Destin d'un jeu culte
- Éditeur Square Enix
- Développeur Square Enix
- Sortie initiale 10 avr. 2020
- Genre Rôle
De ces dix dernières années, Final Fantasy VII Remake est probablement le projet le plus ambitieux. Il s'agit certes du remake d'un titre culte de la PlayStation, mais surtout d'une œuvre qui devrait nous permettre d'observer 20 ans d'évolution du jeu vidéo. Refaire Final Fantasy VII, c'est effectivement le moderniser, embrasser une frange du jeu vidéo actuel, et ce tout en risquant fortement de se mettre à dos des joueurs souvent (trop) nostalgiques. De plus, le titre avait également pour mission de rattraper un fiasco intitulé Final Fantasy XV. Autant dire que seul un héros avec une épée aussi grande que lui pouvait espérer accomplir un tel objectif.

◆ Données ◆
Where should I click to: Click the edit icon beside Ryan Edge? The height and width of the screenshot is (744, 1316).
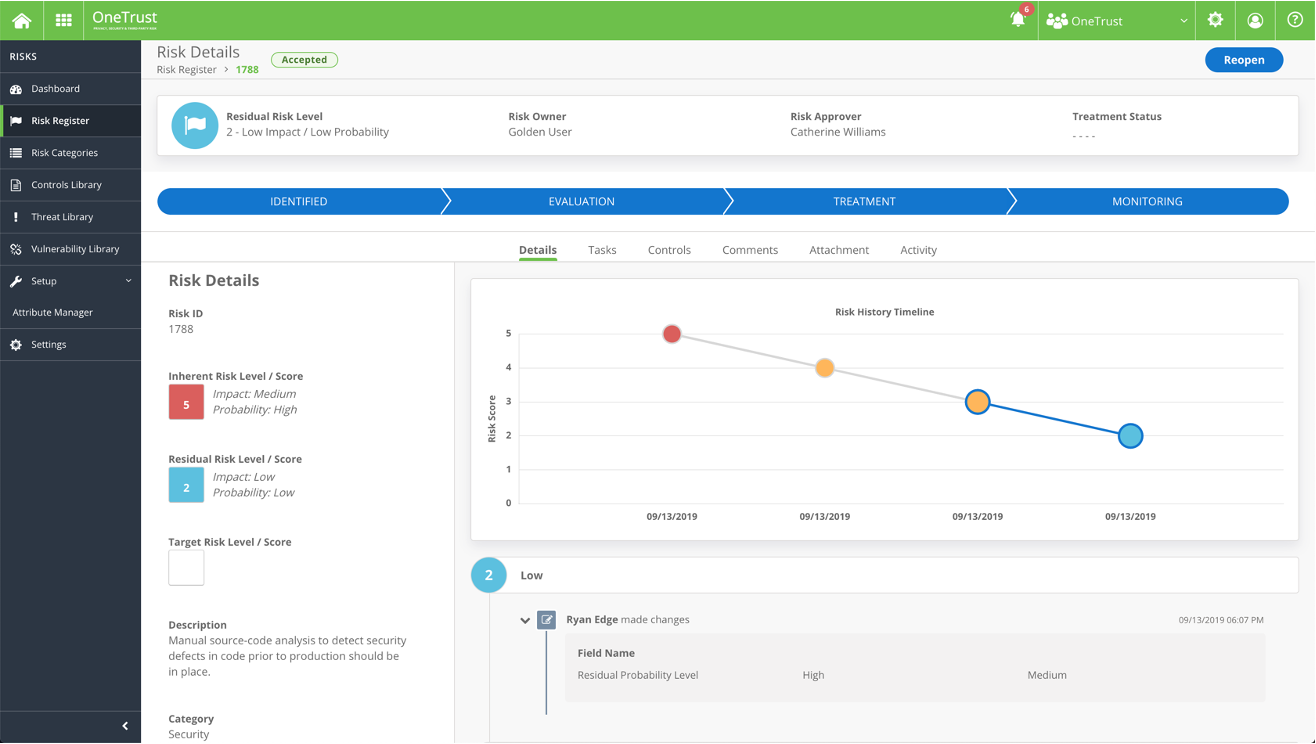click(546, 620)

◆ Consignes ◆
a – Répondez sur une ligne chacune à ces questions sur le texte consacré à Final Fantasy VII Remake :
(i) Quel est l'éditeur du jeu ?
(ii) À quelle date a eu lieu sa sortie initiale ?
(iii) Quel fiasco le titre avait-il aussi pour mission de rattraper ?
b – Prolongez, s'il vous plaît, le texte sur Final Fantasy VII Remake après sa dernière phrase.
Les données forment un ensemble à part, indépendant du texte.

◆ Réponses par tâche ◆
a –
(i) Square Enix
(ii) Le 10 avril 2020
(iii) Final Fantasy XV

b –
L'histoire
Le jeu débute tandis que le héros effectue une mission pour une faction du groupe terroriste Avalanche, menée par un noir très costaud appelé Barrett Wallace. L'objectif ? Détruire un réacteur mako de la ville de Midgar, et ainsi mettre à mal l'entreprise régissant la ville. Cloud est un mercenaire et il fait donc cela uniquement pour l'argent. Barrett et ses camarades terroristes sont pour leur part animés par des convictions : la mako est l'énergie fournissant à Midgar sa puissance, mais anéantissant peu à peu la planète qu'il faut sauver.
Autant vous dire qu'en plus de deux décennies, le discours de Final Fantasy VII Remake est toujours d'actualité. Toutefois, sachez que le titre a la bonne idée de revisiter entièrement le premier pan du titre d'origine. Comprendre que des personnages autrefois anecdotiques se retrouvent développés, des enjeux sont ajoutés, des changements sont opérés et la narration est grandement fluidifiée. En effet, Tetsuya Nomura et ses équipes ont ajouté de nombreux inserts, flashbacks ou séquences annexes.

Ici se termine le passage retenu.